1. La déception de la réalité et l’illusion du rêve

Le premier paragraphe et les deux premières phrases du second sont un récit de rêve. Sur l’“ l’écran rêveur [du] sommeil ” réapparaît la femme aimée qui marqua de bonheur une période : l’“ alliance ancienne ” et les “ terres réchauffées ” condensent le bonheur de cette histoire amoureuse. Le caducée, emblème d’Hermès et partant de tous les messagers, est aussi le symbole du retour de la mémoire. Le rêve réveille ici une “ mémoire amoureuse ” 115 . Par sa puissance, il réactualise un être disparu et réalise ainsi l’impossible, “ le jamais obtenu puisque nul ne ressuscite ” 116 . Le mage n’est pas le seul magicien du poème, le rêve lui emprunte ce pouvoir.

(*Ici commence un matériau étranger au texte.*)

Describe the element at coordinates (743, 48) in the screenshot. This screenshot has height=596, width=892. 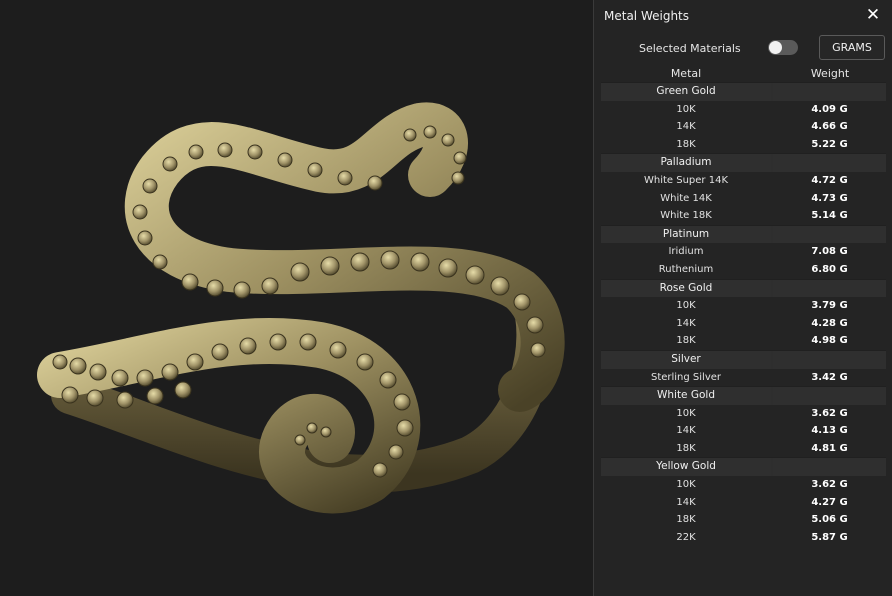
I see `panel-controls: Selected Materials GRAMS` at that location.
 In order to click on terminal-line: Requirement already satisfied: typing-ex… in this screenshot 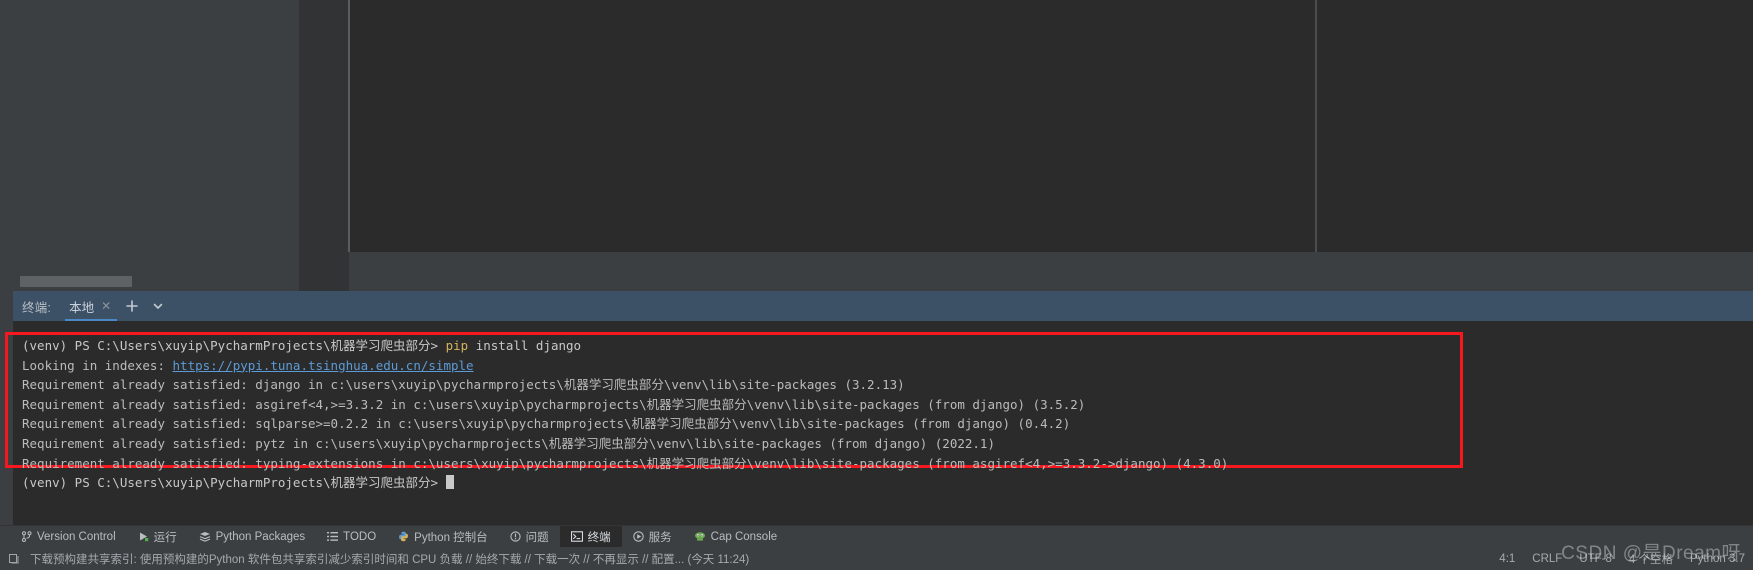, I will do `click(872, 464)`.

Mais la réminiscence est aussi brève qu’un tour de magie : par le “ réveil ”, le rêve rebondit sur la “ réalité ”, il n’était qu’une puissance d’illusion. Si le retour physique de la femme aimée est impossible, son retour onirique n’est qu’éphémère :

‘Nous n’avons pas plus de pouvoir s’attardant sur les décisions de notre vie que nous n’en possédons sur nos rêves à travers notre sommeil. A peine plus. Réalité quasi sans choix, assaillante, assaillie, qui exténuée se dépose, puis se dresse, se veut fruit de chaos et de soin offert à notre oscillation. [...] 117

Le rêve constitue une fausse piste, que “ Sur une nuit sans ornement ” rejette explicitement :

‘[...]
Au regard de la nuit vivante, le rêve n’est parfois qu’un lichen spectral.
[...]
Nuit plénière où le rêve malgracieux ne clignote plus, garde-moi vivant ce que j’aime. 118

Le surréel du rêve est donc un leurre : il ressemble à la réalité mais ne s’y enracine pas. L’être des choses n’est accessible et durable que dans le monde. La véritable transmutation de la réalité ne passe pas par le rêve mais par l’art.

Notes
115.

“ Cette mort ne clôt pas la mémoire amoureuse ” (“ Cours des argiles ”, Le Nu perdu, O. C., p. 457).

116.

Bien que la cathédrale d’Autun soit consacrée à Saint-Lazare, la résurrection ne peut être que mémorielle.

117.

“ Dévalant la rocaille aux plantes écarlates ”, La Nuit talismanique qui brillait dans son cercle, O. C., p. 489.

118.

“ Sur une nuit sans ornement ”, La Parole en archipel, O. C., p. 393.